● Task to carry out
Duplicate the entries between the lines holding "This screenshot has width=1017, height=773." and "click(x=13, y=323)", inclusive, and repeat them exactly.

(Rows showing where targets appear)
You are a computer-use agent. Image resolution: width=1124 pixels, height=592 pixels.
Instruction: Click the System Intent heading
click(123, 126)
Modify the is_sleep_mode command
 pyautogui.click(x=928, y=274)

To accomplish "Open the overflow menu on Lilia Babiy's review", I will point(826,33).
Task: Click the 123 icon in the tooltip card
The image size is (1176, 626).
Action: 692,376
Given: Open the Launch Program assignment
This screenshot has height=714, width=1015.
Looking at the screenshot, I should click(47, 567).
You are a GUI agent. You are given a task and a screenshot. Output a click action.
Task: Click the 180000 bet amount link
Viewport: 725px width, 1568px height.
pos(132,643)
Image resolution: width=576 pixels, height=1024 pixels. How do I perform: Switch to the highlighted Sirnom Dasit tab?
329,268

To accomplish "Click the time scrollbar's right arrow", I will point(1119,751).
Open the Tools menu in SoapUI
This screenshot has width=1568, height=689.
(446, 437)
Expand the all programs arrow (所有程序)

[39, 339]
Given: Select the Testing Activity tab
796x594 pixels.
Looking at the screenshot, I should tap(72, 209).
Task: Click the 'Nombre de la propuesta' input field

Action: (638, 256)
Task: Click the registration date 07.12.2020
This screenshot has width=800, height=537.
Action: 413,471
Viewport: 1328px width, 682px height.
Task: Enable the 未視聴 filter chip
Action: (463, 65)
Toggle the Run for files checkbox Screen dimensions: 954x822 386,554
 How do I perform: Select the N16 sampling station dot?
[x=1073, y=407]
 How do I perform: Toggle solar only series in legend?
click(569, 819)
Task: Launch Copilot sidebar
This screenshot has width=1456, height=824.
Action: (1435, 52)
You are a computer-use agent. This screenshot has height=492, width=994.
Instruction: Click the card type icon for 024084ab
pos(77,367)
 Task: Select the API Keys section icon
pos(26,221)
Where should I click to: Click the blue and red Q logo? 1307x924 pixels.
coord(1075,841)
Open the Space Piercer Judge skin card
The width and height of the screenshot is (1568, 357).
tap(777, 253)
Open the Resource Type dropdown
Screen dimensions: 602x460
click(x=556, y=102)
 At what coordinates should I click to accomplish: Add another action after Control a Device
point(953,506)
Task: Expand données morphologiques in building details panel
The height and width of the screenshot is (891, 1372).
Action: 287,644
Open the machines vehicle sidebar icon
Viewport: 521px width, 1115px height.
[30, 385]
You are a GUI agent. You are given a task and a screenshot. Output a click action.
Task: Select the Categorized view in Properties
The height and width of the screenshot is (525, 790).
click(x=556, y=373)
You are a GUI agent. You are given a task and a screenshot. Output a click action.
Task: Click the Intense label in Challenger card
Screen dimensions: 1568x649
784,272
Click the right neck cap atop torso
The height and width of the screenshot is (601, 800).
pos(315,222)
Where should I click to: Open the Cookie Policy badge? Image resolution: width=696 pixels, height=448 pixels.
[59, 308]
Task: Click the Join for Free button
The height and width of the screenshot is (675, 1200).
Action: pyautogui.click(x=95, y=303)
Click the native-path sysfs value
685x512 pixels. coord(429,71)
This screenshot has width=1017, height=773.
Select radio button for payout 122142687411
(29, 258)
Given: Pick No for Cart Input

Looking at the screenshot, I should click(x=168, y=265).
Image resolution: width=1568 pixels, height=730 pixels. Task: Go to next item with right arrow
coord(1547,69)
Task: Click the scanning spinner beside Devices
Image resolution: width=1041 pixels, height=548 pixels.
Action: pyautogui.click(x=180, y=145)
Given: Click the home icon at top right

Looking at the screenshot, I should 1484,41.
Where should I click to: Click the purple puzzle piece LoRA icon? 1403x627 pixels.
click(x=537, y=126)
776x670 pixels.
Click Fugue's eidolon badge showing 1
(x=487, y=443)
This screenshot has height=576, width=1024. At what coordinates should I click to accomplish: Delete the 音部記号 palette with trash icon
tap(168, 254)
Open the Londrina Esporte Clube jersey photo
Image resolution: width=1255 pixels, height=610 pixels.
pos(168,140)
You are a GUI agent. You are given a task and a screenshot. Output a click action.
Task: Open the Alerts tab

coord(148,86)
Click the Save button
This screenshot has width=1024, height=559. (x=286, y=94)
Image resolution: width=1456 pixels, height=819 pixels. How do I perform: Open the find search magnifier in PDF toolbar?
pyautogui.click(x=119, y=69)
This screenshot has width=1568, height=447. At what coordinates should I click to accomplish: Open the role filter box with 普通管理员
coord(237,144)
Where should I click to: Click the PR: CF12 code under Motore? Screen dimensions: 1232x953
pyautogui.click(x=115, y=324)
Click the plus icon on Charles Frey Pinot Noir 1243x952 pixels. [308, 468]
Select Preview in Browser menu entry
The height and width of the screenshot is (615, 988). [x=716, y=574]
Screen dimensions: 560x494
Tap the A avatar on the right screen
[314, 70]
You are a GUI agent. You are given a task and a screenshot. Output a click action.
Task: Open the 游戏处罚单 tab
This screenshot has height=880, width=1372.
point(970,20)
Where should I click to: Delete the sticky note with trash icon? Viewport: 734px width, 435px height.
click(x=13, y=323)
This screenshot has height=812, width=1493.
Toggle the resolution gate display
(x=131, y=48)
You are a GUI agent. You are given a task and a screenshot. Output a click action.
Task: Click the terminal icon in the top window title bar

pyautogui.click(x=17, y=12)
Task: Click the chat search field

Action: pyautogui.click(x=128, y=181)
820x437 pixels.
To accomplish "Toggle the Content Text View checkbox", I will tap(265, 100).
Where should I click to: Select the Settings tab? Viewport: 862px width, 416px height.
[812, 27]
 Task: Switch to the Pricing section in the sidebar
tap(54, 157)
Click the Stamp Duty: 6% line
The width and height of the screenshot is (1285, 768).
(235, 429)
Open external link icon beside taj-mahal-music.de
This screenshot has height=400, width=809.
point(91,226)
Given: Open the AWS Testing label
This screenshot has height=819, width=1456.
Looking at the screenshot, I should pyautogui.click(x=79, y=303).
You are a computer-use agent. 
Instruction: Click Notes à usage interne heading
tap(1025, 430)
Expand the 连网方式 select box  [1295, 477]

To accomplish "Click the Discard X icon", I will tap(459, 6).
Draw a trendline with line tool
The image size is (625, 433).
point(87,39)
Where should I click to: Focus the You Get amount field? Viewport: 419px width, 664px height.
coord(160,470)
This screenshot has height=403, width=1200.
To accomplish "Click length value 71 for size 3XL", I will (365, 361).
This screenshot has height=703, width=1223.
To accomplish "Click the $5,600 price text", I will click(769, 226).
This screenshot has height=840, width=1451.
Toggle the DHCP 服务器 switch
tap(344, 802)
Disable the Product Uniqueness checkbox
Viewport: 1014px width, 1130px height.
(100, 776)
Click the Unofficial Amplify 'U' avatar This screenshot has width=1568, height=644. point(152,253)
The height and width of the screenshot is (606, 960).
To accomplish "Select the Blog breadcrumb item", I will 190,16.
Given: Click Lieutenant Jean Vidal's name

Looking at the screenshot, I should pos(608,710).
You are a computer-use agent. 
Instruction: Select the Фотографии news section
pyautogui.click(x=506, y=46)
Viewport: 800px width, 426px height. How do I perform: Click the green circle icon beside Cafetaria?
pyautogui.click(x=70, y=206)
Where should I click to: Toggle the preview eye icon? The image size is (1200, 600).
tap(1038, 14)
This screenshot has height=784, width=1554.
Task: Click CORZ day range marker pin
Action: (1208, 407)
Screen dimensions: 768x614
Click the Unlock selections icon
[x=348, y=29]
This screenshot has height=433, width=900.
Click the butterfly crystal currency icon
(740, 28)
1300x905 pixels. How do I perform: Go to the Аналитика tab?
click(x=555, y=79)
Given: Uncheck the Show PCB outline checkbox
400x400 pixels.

● Written answer
This screenshot has width=1017, height=773.
Select radio button for payout 122142687411
(29, 258)
Given: Pick No for Cart Input

Looking at the screenshot, I should click(x=168, y=265).
Image resolution: width=1568 pixels, height=730 pixels. Task: Go to next item with right arrow
coord(1547,69)
Task: Click the scanning spinner beside Devices
Image resolution: width=1041 pixels, height=548 pixels.
Action: pyautogui.click(x=180, y=145)
Given: Click the home icon at top right

Looking at the screenshot, I should 1484,41.
Where should I click to: Click the purple puzzle piece LoRA icon? 1403x627 pixels.
click(x=537, y=126)
776x670 pixels.
Click Fugue's eidolon badge showing 1
(x=487, y=443)
This screenshot has height=576, width=1024. At what coordinates should I click to accomplish: Delete the 音部記号 palette with trash icon
tap(168, 254)
Open the Londrina Esporte Clube jersey photo
Image resolution: width=1255 pixels, height=610 pixels.
pos(168,140)
You are a GUI agent. You are given a task and a screenshot. Output a click action.
Task: Open the Alerts tab

coord(148,86)
Click the Save button
This screenshot has width=1024, height=559. (x=286, y=94)
Image resolution: width=1456 pixels, height=819 pixels. How do I perform: Open the find search magnifier in PDF toolbar?
pyautogui.click(x=119, y=69)
This screenshot has width=1568, height=447. At what coordinates should I click to accomplish: Open the role filter box with 普通管理员
coord(237,144)
Where should I click to: Click the PR: CF12 code under Motore? Screen dimensions: 1232x953
pyautogui.click(x=115, y=324)
Click the plus icon on Charles Frey Pinot Noir 1243x952 pixels. [308, 468]
Select Preview in Browser menu entry
The height and width of the screenshot is (615, 988). [x=716, y=574]
Screen dimensions: 560x494
Tap the A avatar on the right screen
[314, 70]
You are a GUI agent. You are given a task and a screenshot. Output a click action.
Task: Open the 游戏处罚单 tab
This screenshot has height=880, width=1372.
point(970,20)
Where should I click to: Delete the sticky note with trash icon? Viewport: 734px width, 435px height.
click(x=13, y=323)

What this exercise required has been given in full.